Since its global takeover a couple of years ago, TikTok has become the music industry buzzword, with talent blossoming and blooming from all corners of the platform. However, few truly nail the transition from ‘TikTok singer’ to mainstream starlet. But Nieve Ella is one of them.

After garnering a mammoth cult following on the app, the West-Midlands indie pop riser dropped her debut single ‘Girlfriend’ in mid-2022, a 90’s tinted guitar pop cut which grabbed the attention of many. Since then, Nieve has released a slew of tracks, delivering her own signature brand and raw talent of vulnerable and authentic song writing and infectious hooks. Now, these singles have culminated in her debut EP, ‘Young & Naïve’, a concise collection of the tracks she’s released over the past few months, plus brand-new cut ‘19 In A Week’.

After some brief trial-and-error on the cursed Zoom, Nieve and I were linked up to talk all things Nieve Ella.

‘Young & Naïve’ is just around the corner – how does it feel to have the last six months for you all in one little package?

It’s so surreal.
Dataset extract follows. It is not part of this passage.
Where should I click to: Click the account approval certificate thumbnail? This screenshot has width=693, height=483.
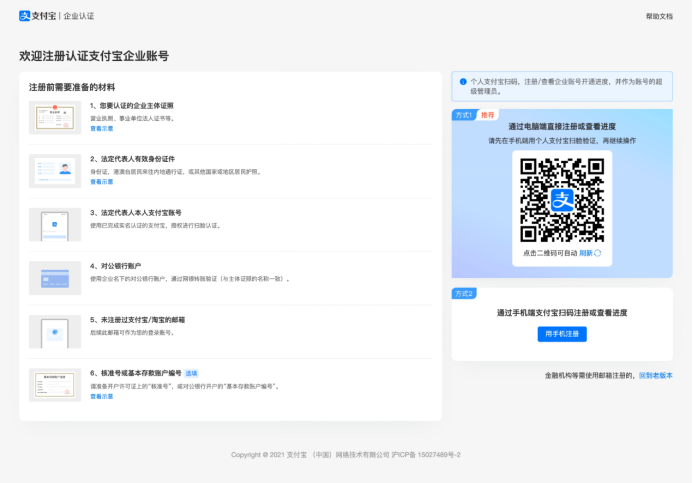point(55,385)
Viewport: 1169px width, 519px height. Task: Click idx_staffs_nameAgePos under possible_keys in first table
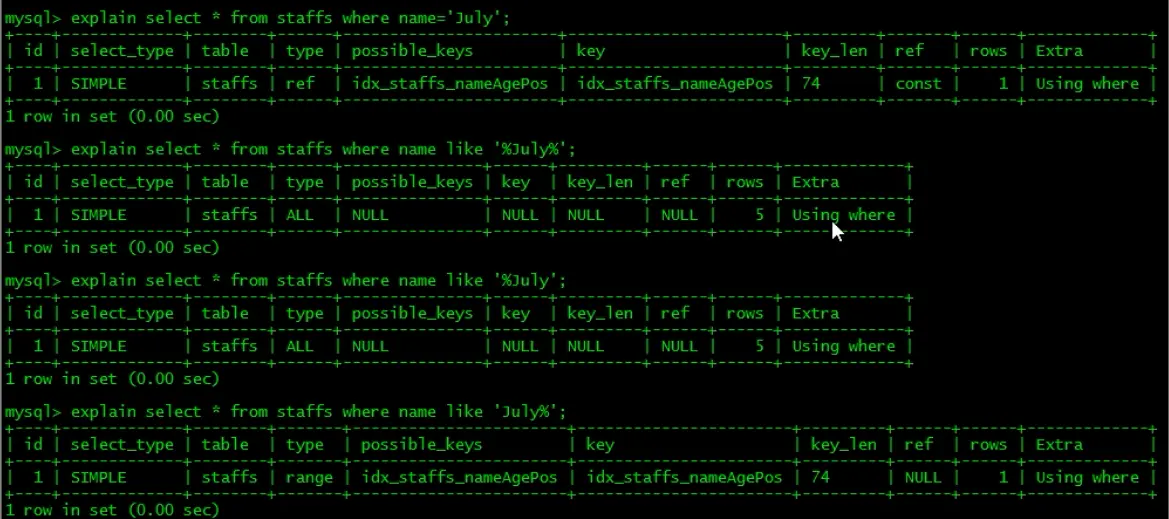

Every time I talk about it, it kinda feels like a big joke. I’ve never done anything like this before. I don’t understand how I’ve got this opportunity, to say all this stuff, I’ve never been able to do that before.

So, you’re feeling good about it!

Yes. Very, very good. I’m excited.

When did you realise that your music went beyond TikTok?

I don’t even feel like I realise it now. I still feel I’m this TikTok person, posting videos. I remember sending demos of the tracks to my friends and them being like ‘Woah Nieve, you can actually make music? You don’t just do covers?’ And then it was like oh wait – I can actually do this. That’s probably what it was. All I wanted was my friends to like it. If they like it, that’s all that matters.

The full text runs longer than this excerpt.